▼

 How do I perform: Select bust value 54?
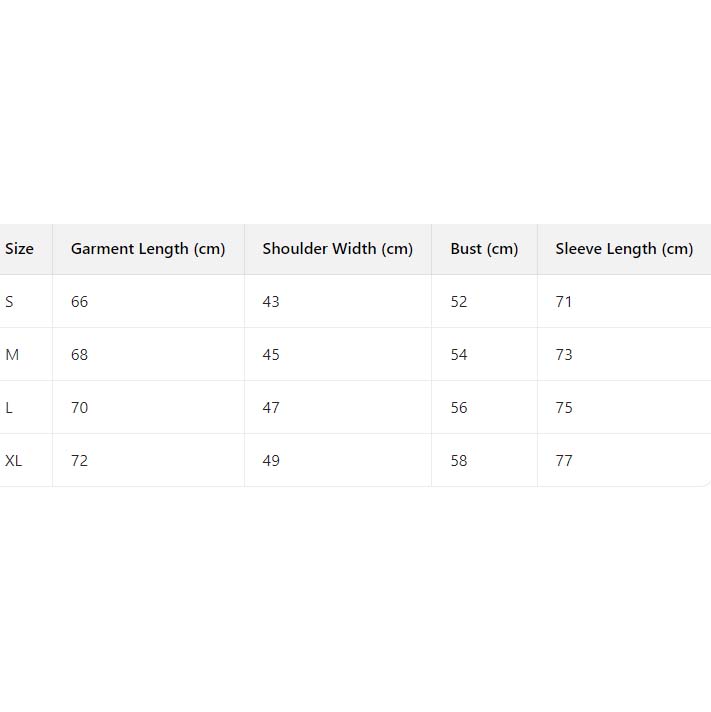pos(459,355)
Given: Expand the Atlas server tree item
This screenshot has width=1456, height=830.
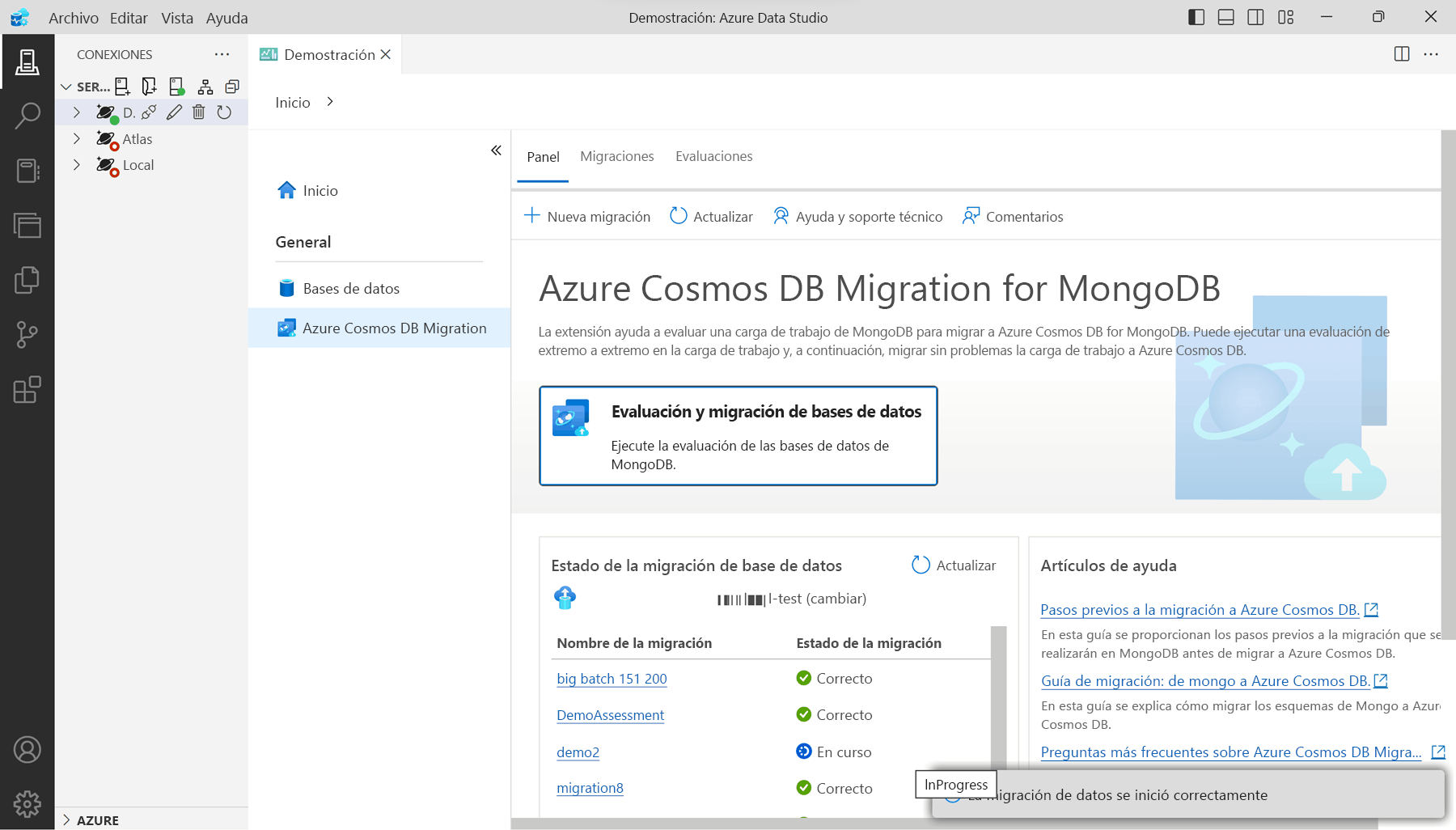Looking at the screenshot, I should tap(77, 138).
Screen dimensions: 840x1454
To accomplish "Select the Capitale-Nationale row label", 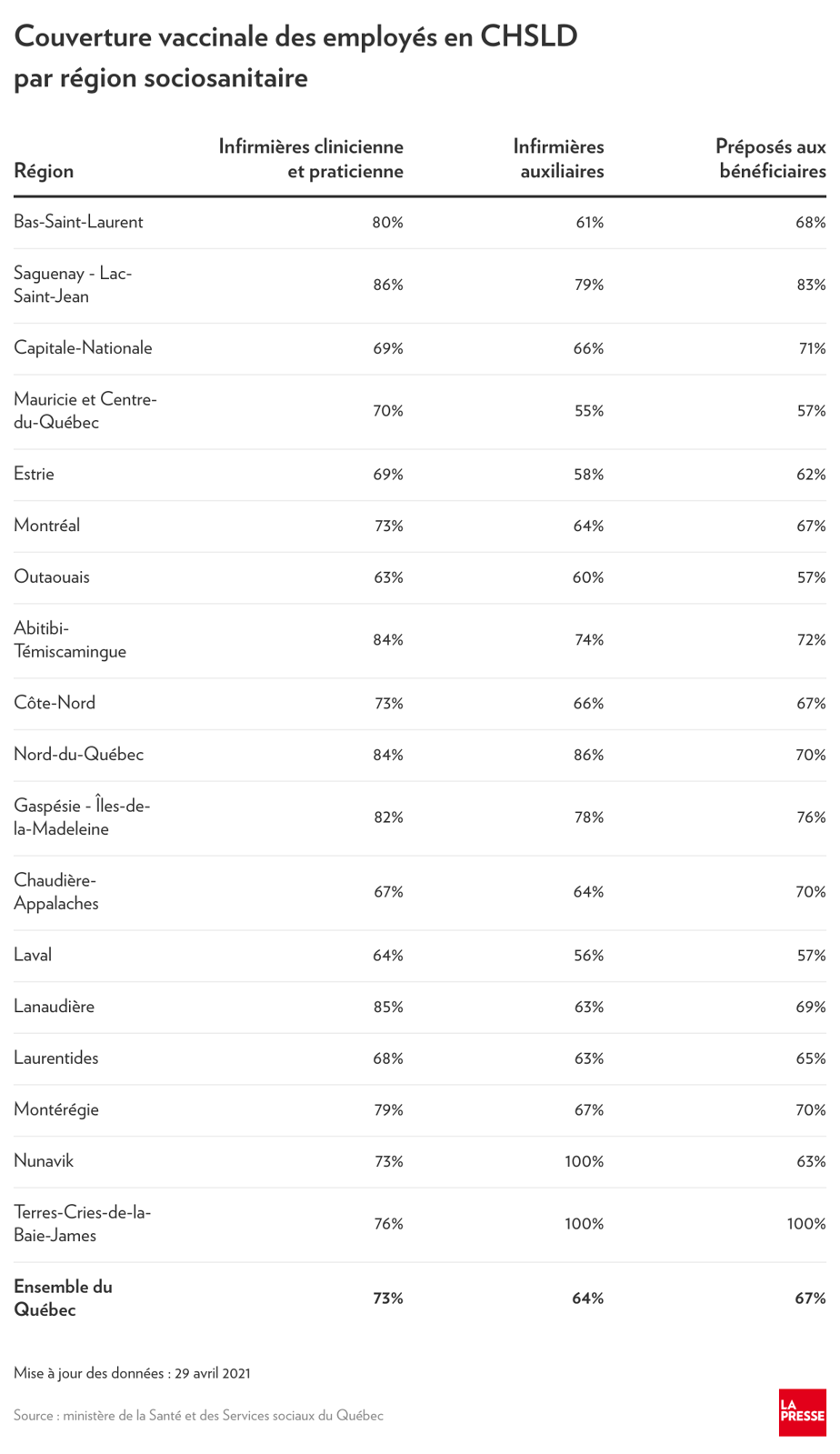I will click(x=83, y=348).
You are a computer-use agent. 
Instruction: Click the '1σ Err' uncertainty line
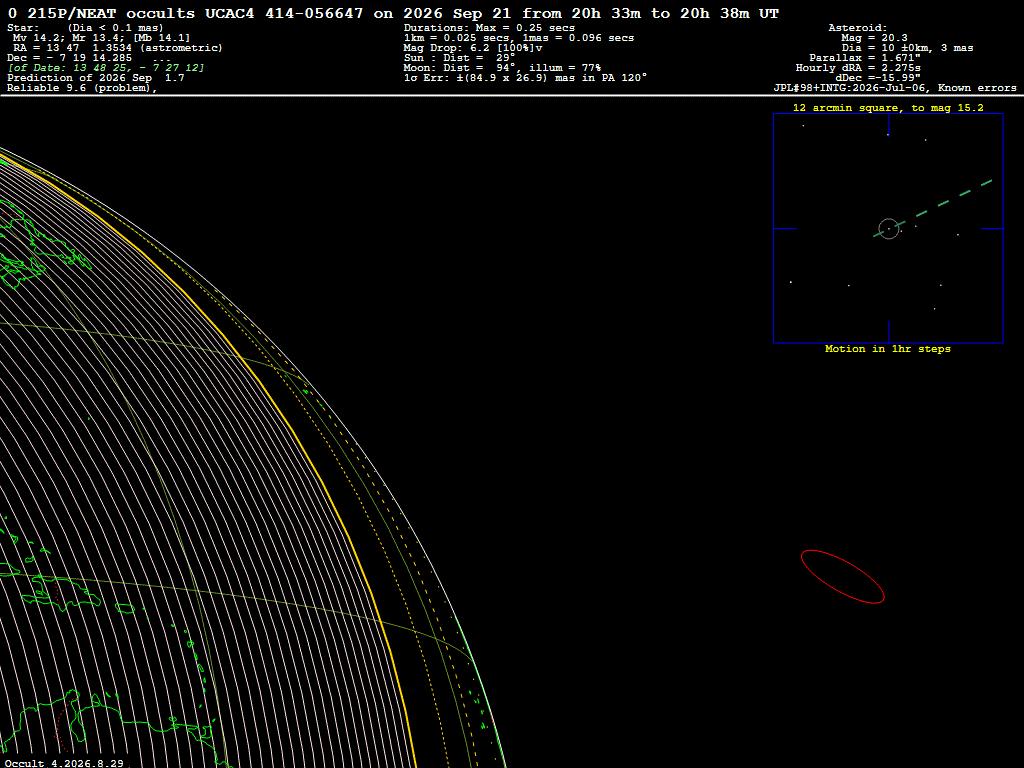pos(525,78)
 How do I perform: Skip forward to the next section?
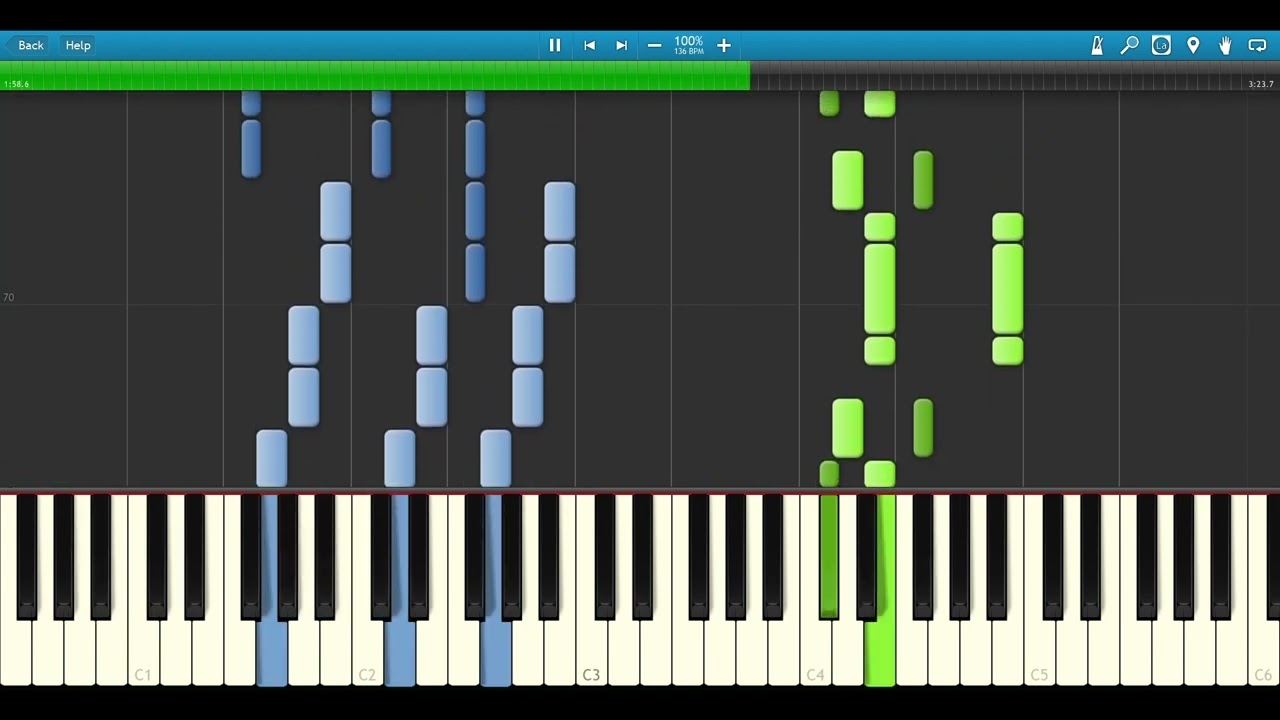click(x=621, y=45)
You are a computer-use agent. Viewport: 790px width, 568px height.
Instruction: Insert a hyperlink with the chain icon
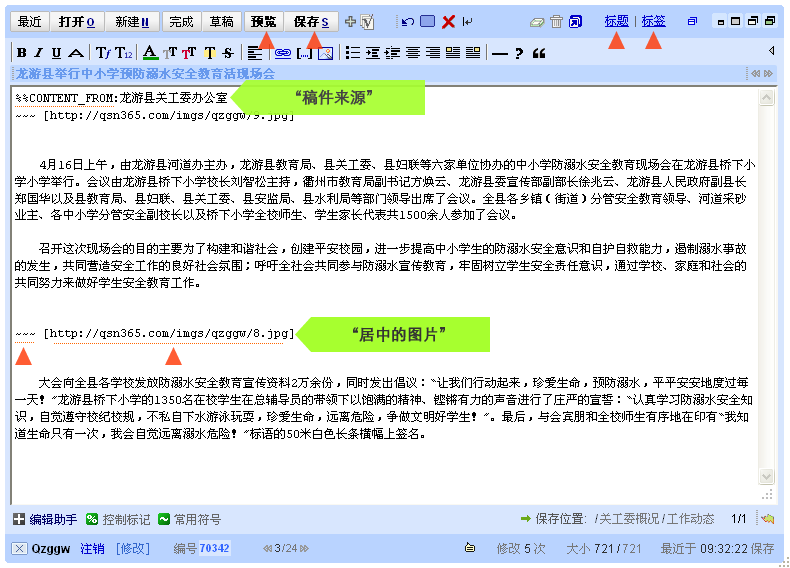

▲

### Set problem:
Copy out the records word for word, from the line containing "How do I perform: Skip" to the end of the records, and leave the pictures out.

### Answer to the task:
 How do I perform: Skip forward to the next section?
click(x=621, y=45)
You are a computer-use agent. Viewport: 790px width, 568px height.
Instruction: Insert a hyperlink with the chain icon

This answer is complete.